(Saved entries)

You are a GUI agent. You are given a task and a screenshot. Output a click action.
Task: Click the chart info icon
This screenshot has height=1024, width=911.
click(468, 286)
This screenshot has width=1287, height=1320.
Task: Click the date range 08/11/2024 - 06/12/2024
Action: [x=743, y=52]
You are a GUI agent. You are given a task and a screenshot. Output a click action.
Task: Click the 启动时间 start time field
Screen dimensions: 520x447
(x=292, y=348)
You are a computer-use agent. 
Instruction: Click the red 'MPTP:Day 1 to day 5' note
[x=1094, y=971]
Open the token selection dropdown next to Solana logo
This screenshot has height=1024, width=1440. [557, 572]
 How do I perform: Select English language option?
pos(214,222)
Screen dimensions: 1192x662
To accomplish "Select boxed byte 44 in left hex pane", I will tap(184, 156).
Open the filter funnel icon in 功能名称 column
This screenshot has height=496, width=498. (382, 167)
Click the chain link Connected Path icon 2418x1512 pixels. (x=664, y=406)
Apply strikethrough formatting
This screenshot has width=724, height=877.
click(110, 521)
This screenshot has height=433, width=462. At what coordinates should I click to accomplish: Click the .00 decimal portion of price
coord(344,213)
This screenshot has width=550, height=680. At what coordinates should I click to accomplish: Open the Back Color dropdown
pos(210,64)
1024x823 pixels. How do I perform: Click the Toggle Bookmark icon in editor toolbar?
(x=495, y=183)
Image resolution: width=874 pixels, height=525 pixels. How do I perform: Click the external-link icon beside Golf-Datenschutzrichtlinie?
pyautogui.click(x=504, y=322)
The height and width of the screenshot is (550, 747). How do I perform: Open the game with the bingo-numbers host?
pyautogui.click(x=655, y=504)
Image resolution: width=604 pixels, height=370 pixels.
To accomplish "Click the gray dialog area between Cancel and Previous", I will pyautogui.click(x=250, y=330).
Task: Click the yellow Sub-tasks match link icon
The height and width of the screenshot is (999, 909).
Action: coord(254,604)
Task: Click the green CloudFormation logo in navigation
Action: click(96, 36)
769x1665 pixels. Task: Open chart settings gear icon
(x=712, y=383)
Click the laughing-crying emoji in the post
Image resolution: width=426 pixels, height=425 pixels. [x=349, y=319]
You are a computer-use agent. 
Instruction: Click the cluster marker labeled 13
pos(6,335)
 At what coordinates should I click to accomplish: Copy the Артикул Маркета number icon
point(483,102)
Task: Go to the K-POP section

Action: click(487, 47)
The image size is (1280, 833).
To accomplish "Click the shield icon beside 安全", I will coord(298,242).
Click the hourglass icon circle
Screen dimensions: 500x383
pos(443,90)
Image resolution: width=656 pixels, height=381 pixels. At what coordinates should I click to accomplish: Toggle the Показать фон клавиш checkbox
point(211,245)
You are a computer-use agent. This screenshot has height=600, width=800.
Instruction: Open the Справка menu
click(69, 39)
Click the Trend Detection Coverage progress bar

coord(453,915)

* **PROBLEM DESCRIPTION**
The records above should be set down again word for word.

* **SOLUTION**
You are a GUI agent. You are given a task and a screenshot. Output a click action.
Task: Click the chart info icon
This screenshot has height=1024, width=911.
click(468, 286)
This screenshot has width=1287, height=1320.
Task: Click the date range 08/11/2024 - 06/12/2024
Action: [x=743, y=52]
You are a GUI agent. You are given a task and a screenshot. Output a click action.
Task: Click the 启动时间 start time field
Screen dimensions: 520x447
(x=292, y=348)
You are a computer-use agent. 
Instruction: Click the red 'MPTP:Day 1 to day 5' note
[x=1094, y=971]
Open the token selection dropdown next to Solana logo
This screenshot has height=1024, width=1440. [557, 572]
 How do I perform: Select English language option?
pos(214,222)
Screen dimensions: 1192x662
To accomplish "Select boxed byte 44 in left hex pane", I will tap(184, 156).
Open the filter funnel icon in 功能名称 column
This screenshot has height=496, width=498. (382, 167)
Click the chain link Connected Path icon 2418x1512 pixels. (x=664, y=406)
Apply strikethrough formatting
This screenshot has width=724, height=877.
click(110, 521)
This screenshot has height=433, width=462. At what coordinates should I click to accomplish: Click the .00 decimal portion of price
coord(344,213)
This screenshot has width=550, height=680. At what coordinates should I click to accomplish: Open the Back Color dropdown
pos(210,64)
1024x823 pixels. How do I perform: Click the Toggle Bookmark icon in editor toolbar?
(x=495, y=183)
Image resolution: width=874 pixels, height=525 pixels. How do I perform: Click the external-link icon beside Golf-Datenschutzrichtlinie?
pyautogui.click(x=504, y=322)
The height and width of the screenshot is (550, 747). How do I perform: Open the game with the bingo-numbers host?
pyautogui.click(x=655, y=504)
Image resolution: width=604 pixels, height=370 pixels.
To accomplish "Click the gray dialog area between Cancel and Previous", I will pyautogui.click(x=250, y=330).
Task: Click the yellow Sub-tasks match link icon
The height and width of the screenshot is (999, 909).
Action: coord(254,604)
Task: Click the green CloudFormation logo in navigation
Action: click(96, 36)
769x1665 pixels. Task: Open chart settings gear icon
(x=712, y=383)
Click the laughing-crying emoji in the post
Image resolution: width=426 pixels, height=425 pixels. [x=349, y=319]
You are a computer-use agent. 
Instruction: Click the cluster marker labeled 13
pos(6,335)
 At what coordinates should I click to accomplish: Copy the Артикул Маркета number icon
point(483,102)
Task: Go to the K-POP section

Action: click(487, 47)
The image size is (1280, 833).
To accomplish "Click the shield icon beside 安全", I will coord(298,242).
Click the hourglass icon circle
Screen dimensions: 500x383
pos(443,90)
Image resolution: width=656 pixels, height=381 pixels. At what coordinates should I click to accomplish: Toggle the Показать фон клавиш checkbox
point(211,245)
You are a computer-use agent. This screenshot has height=600, width=800.
Instruction: Open the Справка menu
click(69, 39)
Click the Trend Detection Coverage progress bar

coord(453,915)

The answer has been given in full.